Distribute a population size based on fractions using random number generator drand48()

171 Views Asked by At

I have a population size of say 5000 people. Every person belongs to either A, B, C or D category. I want to split the population as per a given fraction provided by user. for example, 99% of A, 0.4% of B, 0.3% of C and 0.3% of D ( total = 100% ). I just want to confirm whether my approach for this solution is correct or not. I use random numbers to do this. let,

fa = fraction of A, fb = fraction of B, fc = fraction of C and fd = fraction of D.

my algorithm is as follows: I write a function :-->

 function( returns a category type A,B,C or D)
 {
   double r = drand48();  // gives me random number between 0 and 1.0 (uniform dist)
   if( r < fa )
      return A;
   if( fa < r < (fa+fb) )
      return B;
   if( (fa+fb) < r < (fa+fb+fc) )
      return C;
   if( (fa+fb+fc) < r < (fa+fb+fc+fd) )
      return D;
 }

I just want to make sure, the population is distributed correctly as per the given fraction of each type provided.

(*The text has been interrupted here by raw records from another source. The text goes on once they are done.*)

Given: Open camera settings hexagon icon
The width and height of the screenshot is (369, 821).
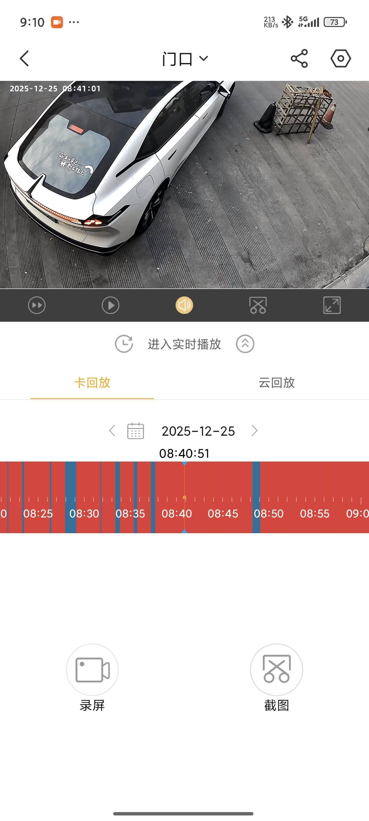Looking at the screenshot, I should pos(340,59).
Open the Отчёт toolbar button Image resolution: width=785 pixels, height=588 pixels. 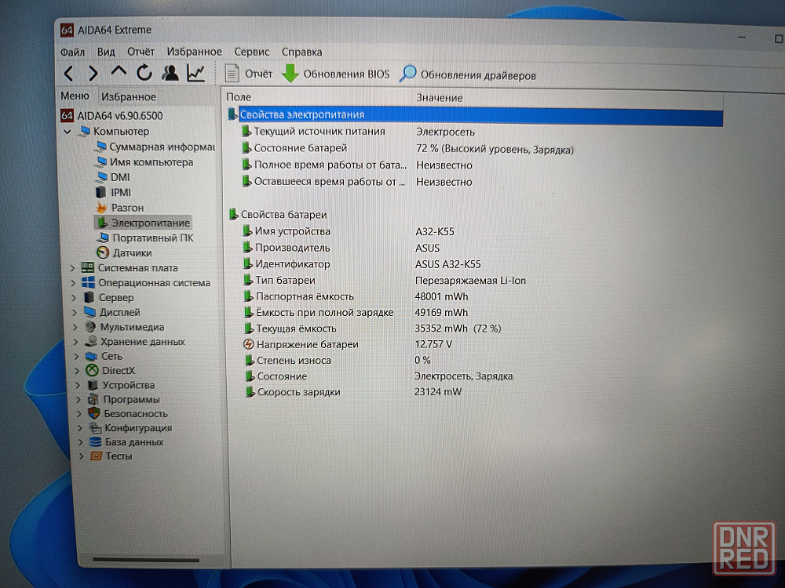(x=249, y=74)
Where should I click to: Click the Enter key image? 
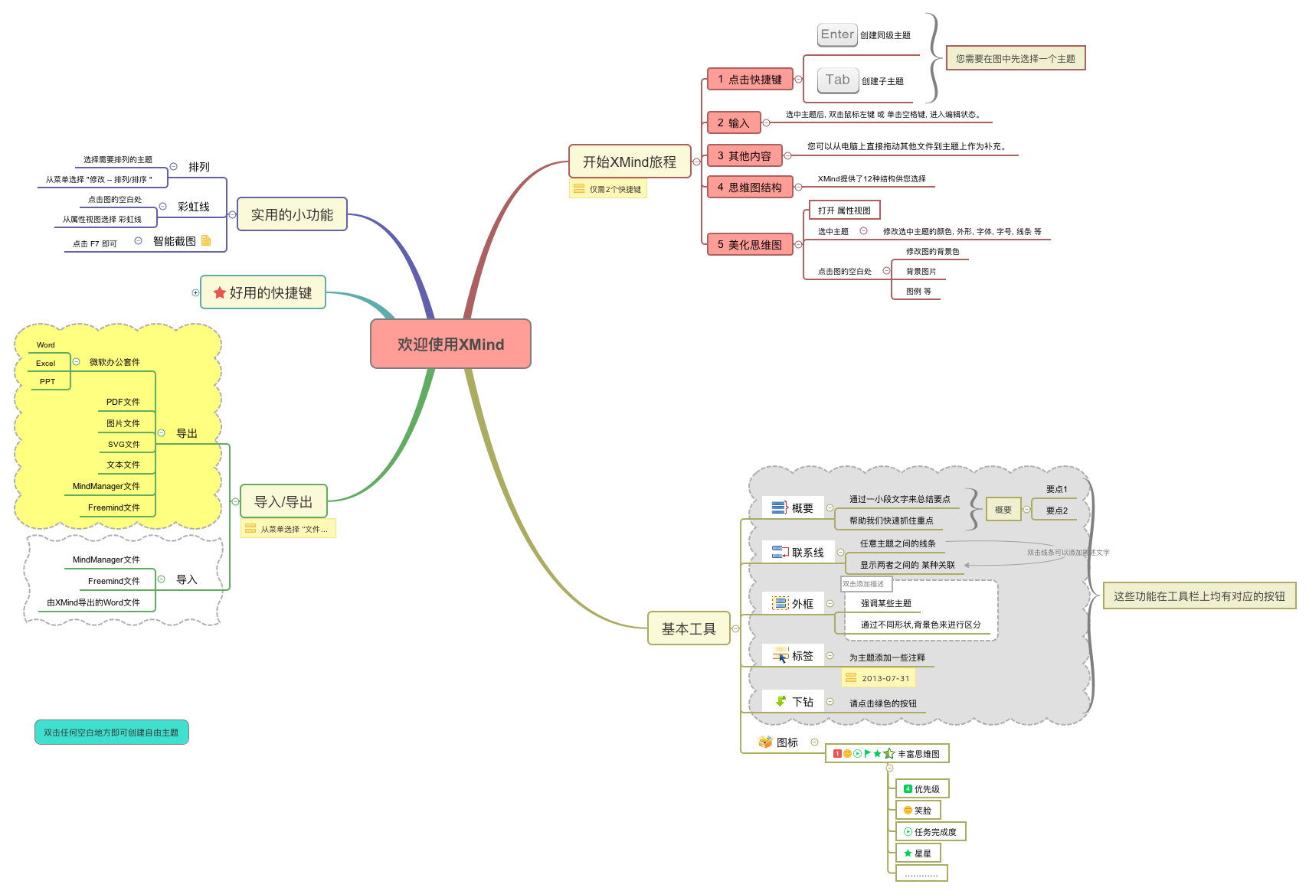pos(836,34)
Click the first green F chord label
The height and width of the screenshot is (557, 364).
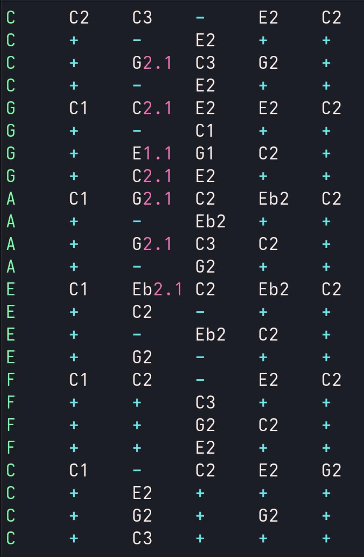point(11,380)
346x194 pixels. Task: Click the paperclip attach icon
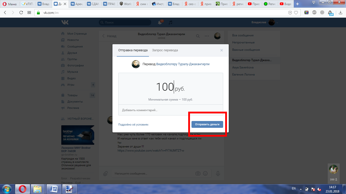pyautogui.click(x=105, y=174)
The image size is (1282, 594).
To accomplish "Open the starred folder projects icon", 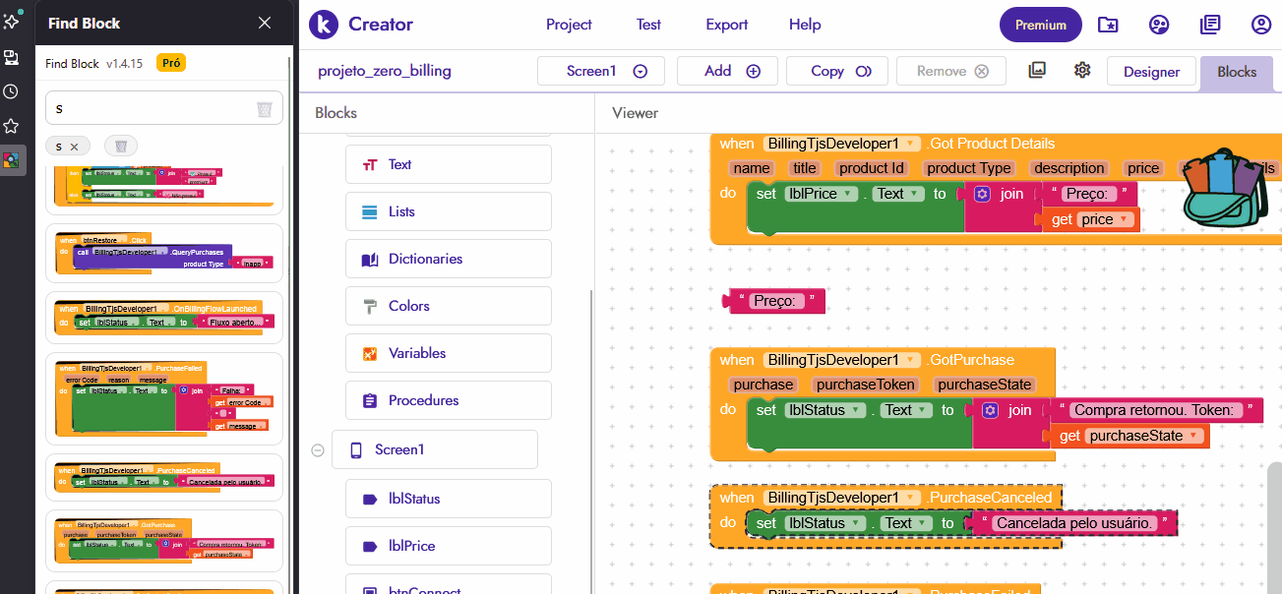I will tap(1108, 25).
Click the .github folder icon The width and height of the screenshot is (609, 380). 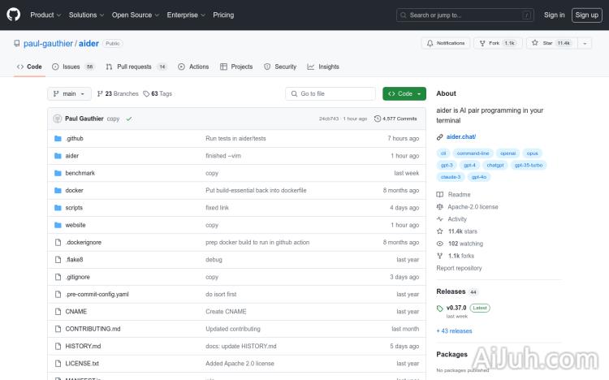point(58,139)
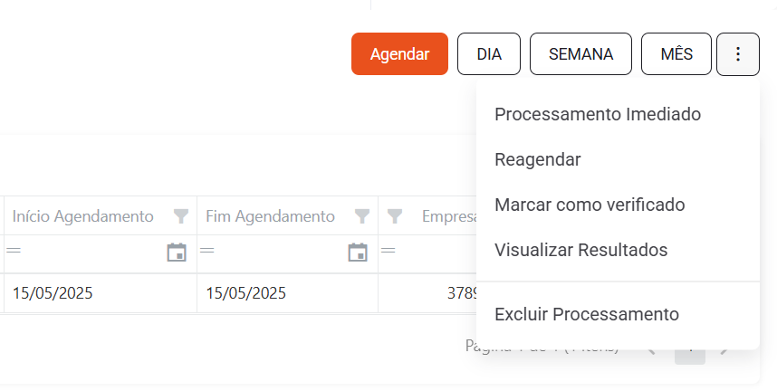
Task: Change equals operator in Fim Agendamento filter
Action: click(x=207, y=251)
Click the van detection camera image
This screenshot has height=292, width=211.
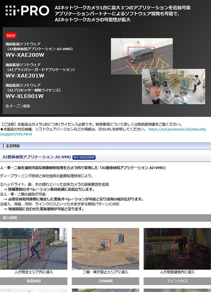[142, 53]
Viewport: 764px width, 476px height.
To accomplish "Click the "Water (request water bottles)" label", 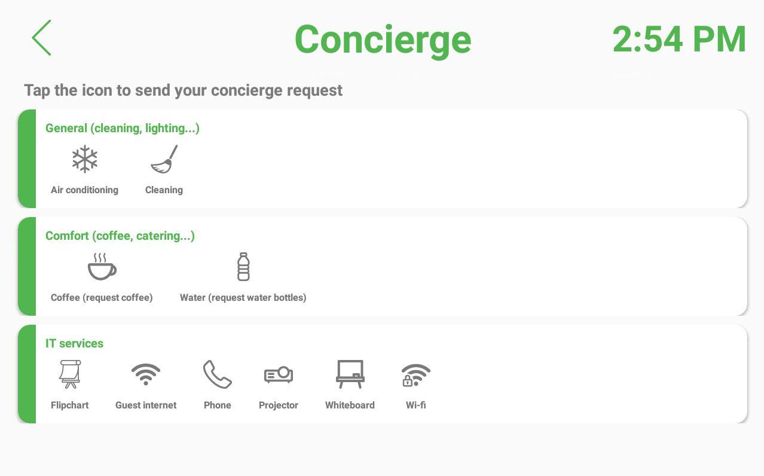I will point(243,298).
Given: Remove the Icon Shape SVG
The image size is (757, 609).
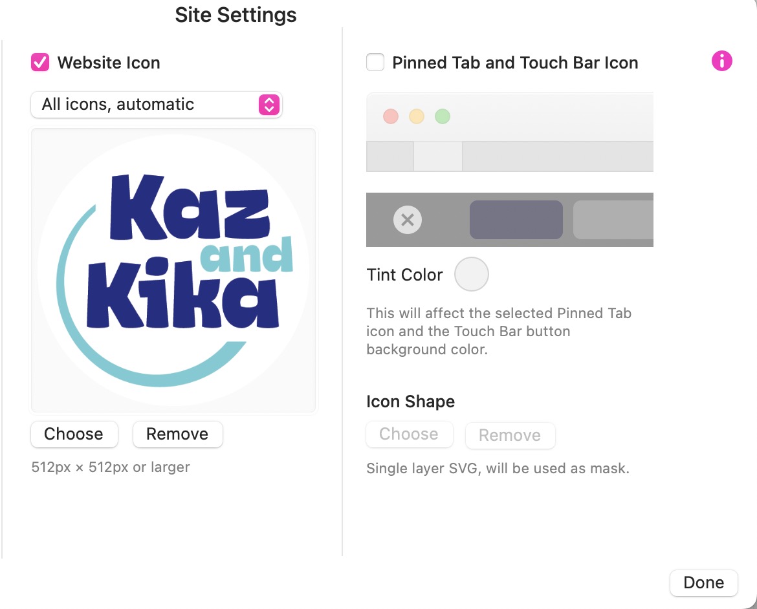Looking at the screenshot, I should (510, 435).
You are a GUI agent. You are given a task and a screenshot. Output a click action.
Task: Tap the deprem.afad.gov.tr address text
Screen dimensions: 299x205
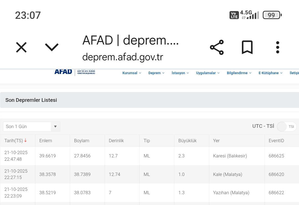[x=123, y=57]
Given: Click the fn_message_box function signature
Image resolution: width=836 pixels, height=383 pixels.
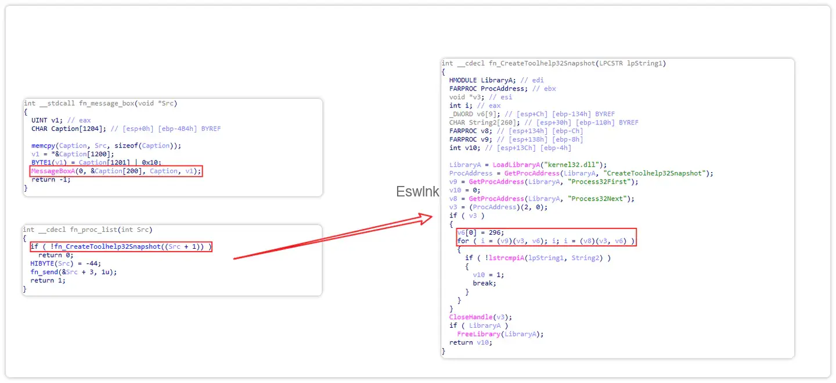Looking at the screenshot, I should (100, 103).
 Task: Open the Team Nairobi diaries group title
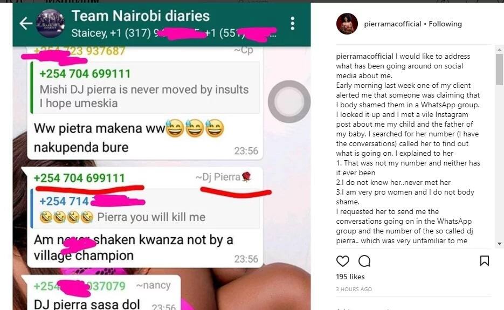point(141,16)
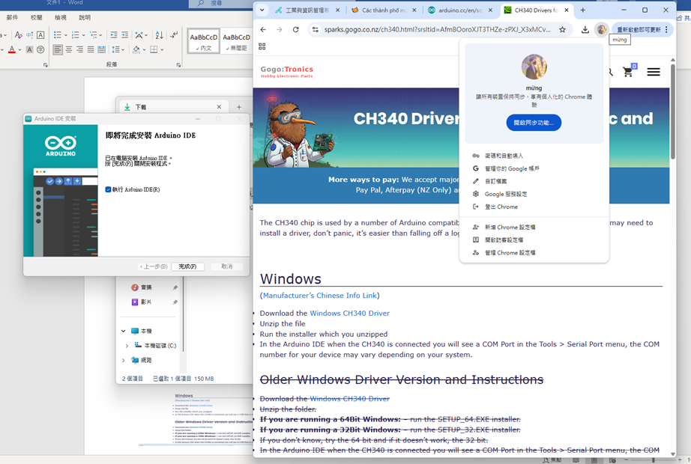This screenshot has width=691, height=464.
Task: Apply justify alignment in Word ribbon
Action: click(91, 50)
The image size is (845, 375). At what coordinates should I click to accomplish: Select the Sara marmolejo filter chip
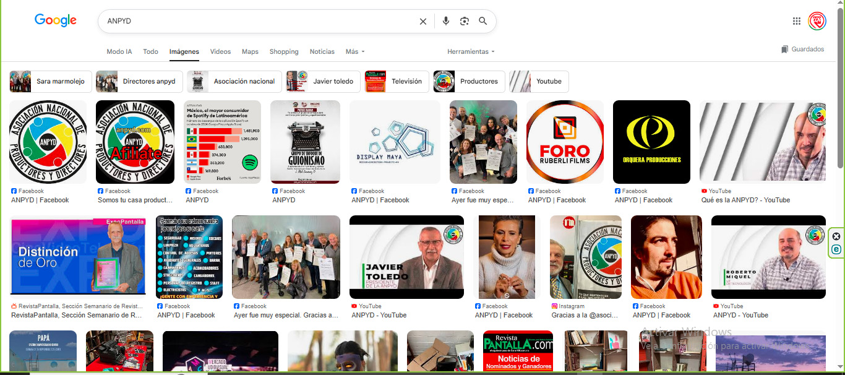click(x=51, y=82)
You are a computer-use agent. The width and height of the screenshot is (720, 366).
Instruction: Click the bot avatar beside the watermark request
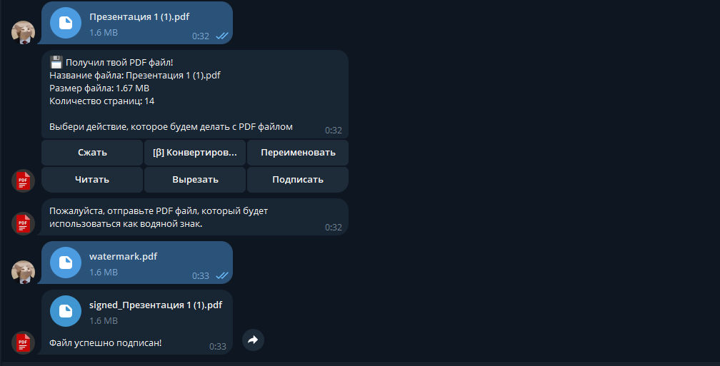point(23,224)
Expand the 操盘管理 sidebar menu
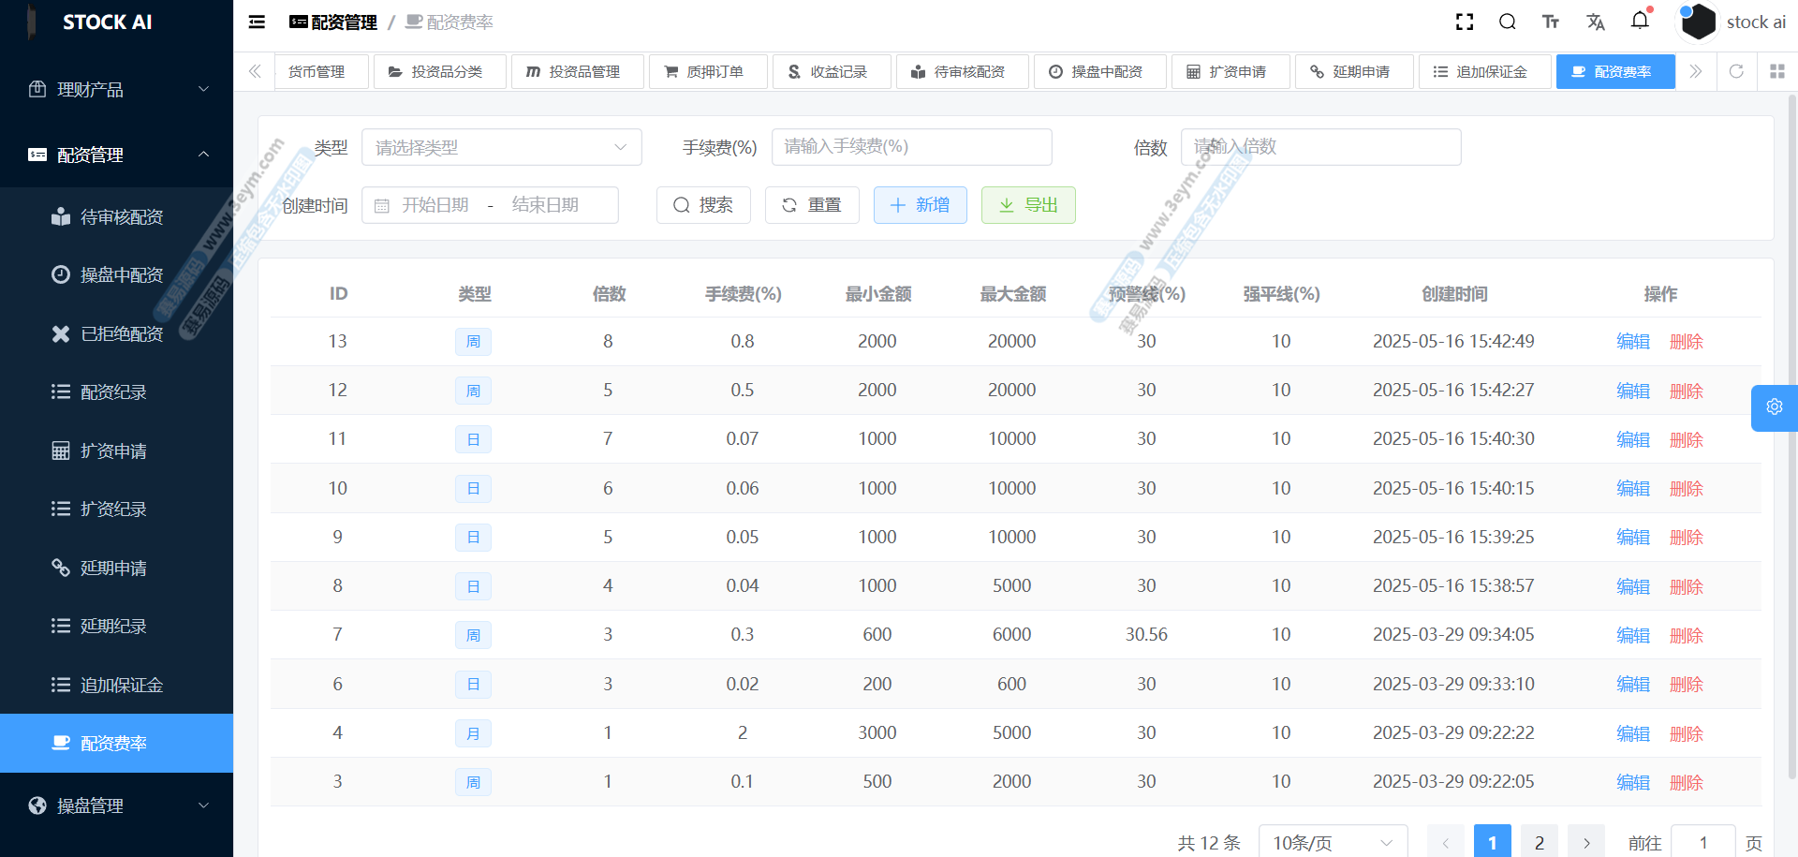The height and width of the screenshot is (857, 1798). (116, 805)
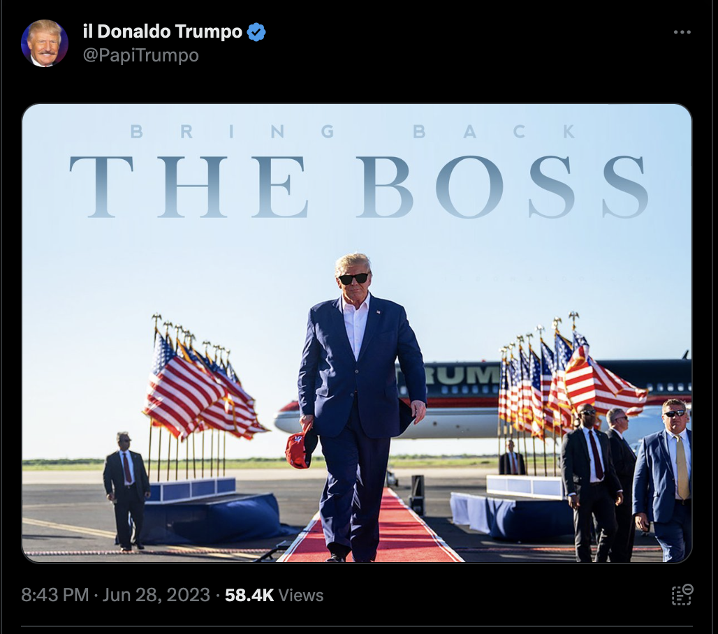
Task: Click the word Views after 58.4K
Action: pyautogui.click(x=301, y=595)
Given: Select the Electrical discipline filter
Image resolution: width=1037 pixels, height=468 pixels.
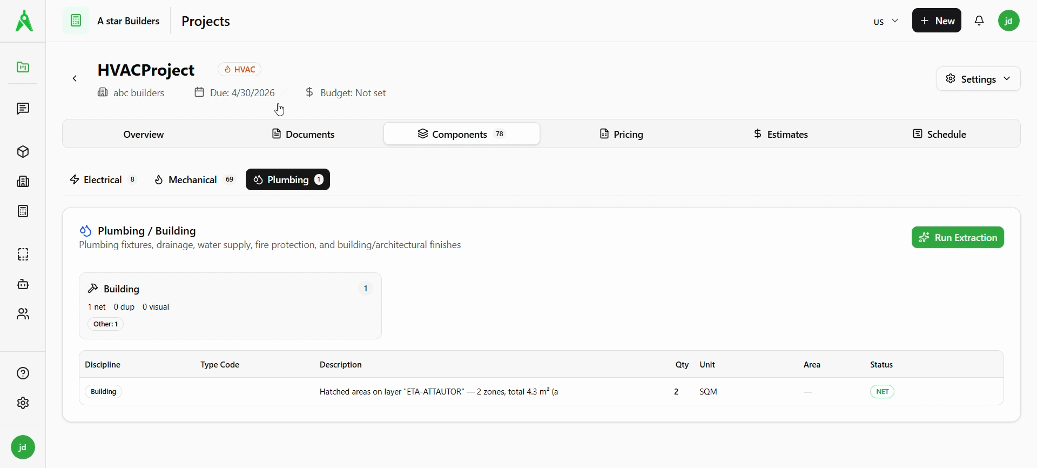Looking at the screenshot, I should coord(103,180).
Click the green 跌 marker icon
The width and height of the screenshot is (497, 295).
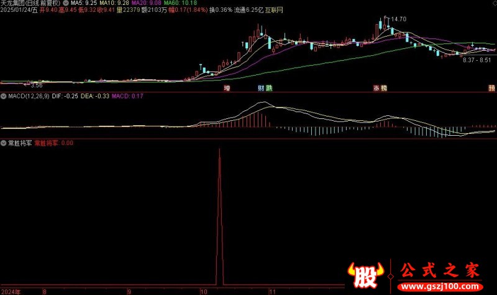pyautogui.click(x=269, y=88)
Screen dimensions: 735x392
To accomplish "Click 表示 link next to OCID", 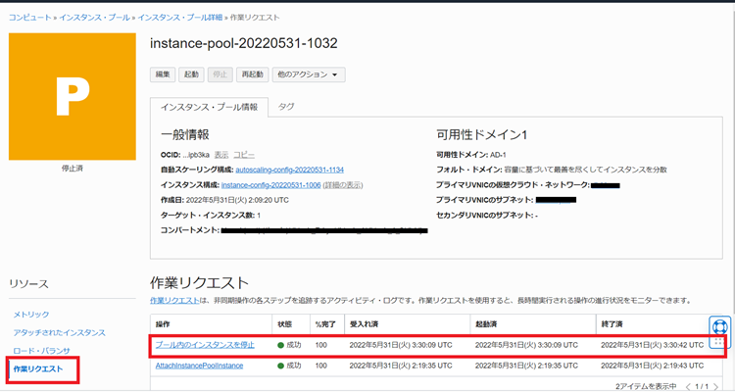I will 221,155.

I am not sure what category to tag this is.(sorry for the trouble)

2

There are 2 best solutions below

1
On BEST ANSWER

In principle your code is right, except that there is a minuscle probability that r might equal e.g. fa+fb exactly, in which case none of the ifs triggers. You can drop the <r part of the condition (if repeated comparison is valid in your programming language of choice at all) anyway. If it is given that fa+fb+fc+fd equals 1, you can also just return D if the third if fails. So much for potential coding problems.

For the distribution, you are aware that the resulting population will not be distributed completely according to the given proportions, but rather like a sample from an infinite population where the proportions are valid? For example with $5000$ as size and $0.003$ for D, the actual number of Ds produced need not be $15$, but can easily turn out as e.g. $11$ or $19$.

1
On

Your algorithm will give the distribution on average, it doesn't guarantee the distribution. I guess the following is enough: Set $a$, $b$, $c$, $d$ to the number of elements in each category. Generate a random number $x$ uniformly between 0 and 1. Now, if $x \le a / (a + b + c + d)$, add the element to group $A$ and decrease $a$ by one; and do the same for the other groups. This ensures that a group that is full won't get more members. My random-fu isn't up to proving that this will select a distribution uniformly, however.